Bob Moses, known for his leading role in the registration of Black voters in Mississippi directly in the face of extreme violence and intimidation during the Civil Rights Movement, died on July 25, 2021. Like the few who I’ve spoken to about Moses since his passing, I could only vaguely link his name to the Civil Rights Movement but had no knowledge of the details and significance of his actual work. This in itself is a prime example of the dire need to rethink how we teach history in American public schools, especially given the relevance of his work expanding voting access to Black people to the blatant assault on voting rights we witness today. Here I will focus not on the sad fact that I knew nothing about Moses until a few weeks ago, but on what I’ve learned about his work and philosophy since. 

In the aftermath of the murder of George Floyd, there has been a renewed understanding amongst some educators of the need to take a deep look at the inequities we witness firsthand in our classrooms and how they result from and continue to perpetuate the rippling effects of anti-Blackness, systemic racism, and implicit bias embedded throughout the American education system. As we, particularly those of us who are not Black and therefore have not lived the Black experience, work to expand our understanding of the problem, we can simultaneously acknowledge that we are often at a complete loss of how to contribute to the solution of said problem. That is because racism and racial inequity in education cannot be simplified into a single problem with a single solution. 

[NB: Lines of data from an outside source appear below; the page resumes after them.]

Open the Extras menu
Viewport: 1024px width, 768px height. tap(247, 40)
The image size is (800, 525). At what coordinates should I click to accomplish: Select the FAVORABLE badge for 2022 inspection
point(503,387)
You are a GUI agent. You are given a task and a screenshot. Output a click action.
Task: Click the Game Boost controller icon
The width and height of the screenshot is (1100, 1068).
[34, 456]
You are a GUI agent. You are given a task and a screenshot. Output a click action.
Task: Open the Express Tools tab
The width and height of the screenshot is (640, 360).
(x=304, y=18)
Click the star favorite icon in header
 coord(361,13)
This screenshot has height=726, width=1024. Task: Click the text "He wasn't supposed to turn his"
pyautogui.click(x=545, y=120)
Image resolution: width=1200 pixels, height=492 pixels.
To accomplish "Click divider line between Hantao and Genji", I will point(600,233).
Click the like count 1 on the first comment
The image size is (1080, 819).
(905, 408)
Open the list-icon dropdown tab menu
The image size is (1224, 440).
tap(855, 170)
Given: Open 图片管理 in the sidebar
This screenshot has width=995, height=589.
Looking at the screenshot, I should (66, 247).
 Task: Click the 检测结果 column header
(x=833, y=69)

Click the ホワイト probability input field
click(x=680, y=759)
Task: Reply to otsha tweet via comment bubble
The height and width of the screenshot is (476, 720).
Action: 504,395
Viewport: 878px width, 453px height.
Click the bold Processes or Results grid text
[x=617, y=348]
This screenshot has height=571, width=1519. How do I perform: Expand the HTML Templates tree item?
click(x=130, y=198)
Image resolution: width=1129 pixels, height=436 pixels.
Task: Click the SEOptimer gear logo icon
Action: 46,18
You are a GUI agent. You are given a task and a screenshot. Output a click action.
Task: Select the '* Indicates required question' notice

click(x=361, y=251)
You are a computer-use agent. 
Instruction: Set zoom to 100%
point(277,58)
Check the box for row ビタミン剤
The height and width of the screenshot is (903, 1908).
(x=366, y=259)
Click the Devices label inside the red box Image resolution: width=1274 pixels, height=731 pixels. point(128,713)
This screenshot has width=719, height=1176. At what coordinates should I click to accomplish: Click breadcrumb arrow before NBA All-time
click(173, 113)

In addition to the lifelong work of examining our own implicit biases, one of the more immediate things we can do comes straight from the philosophy that drove the lesser-known second half of Bob Moses’ life as a Civil rights activist and leader.

This latter half began in 1982 with the founding of the Algebra Project, a math literacy program that targets low-income students and students of color. We can all rethink how we view and prioritize the importance of math and science literacy, regardless of what subject we teach or the field we specialize in. Specifically, we can begin to view fluency (measured not just by a class grade) in Algebra as one of a few primary gatekeepers to college preparatory courses. In this day and age, it is a key that is just as vital to equal citizenship as voting (as Moses wrote about in his book Radical Equations). Many still view Algebra as primarily an A-G, college-ready, box that students have to check, but the disproportionate levels of Algebra fluency that exist must be addressed with due diligence before we can ever truly achieve diversity, inclusion, and sense of belonging in college preparatory classes across all racial and socioeconomic groups. Fortunately, Moses’ Algebra Project already exists as a model for the philosophy that we should widely adopt and the work we must do.

Many educators are familiar with the concept of “learning to read, then reading to learn.” The concept states that students spend their earlier years (kindergarten through third grade) learning the basics of reading, like phonics and decoding, before they reach a transition point in the fourth grade where they then apply those reading principles to take in information. I will use this concept as an analogy simply to illustrate that Algebra, at its core, is not just a branch of math but a language.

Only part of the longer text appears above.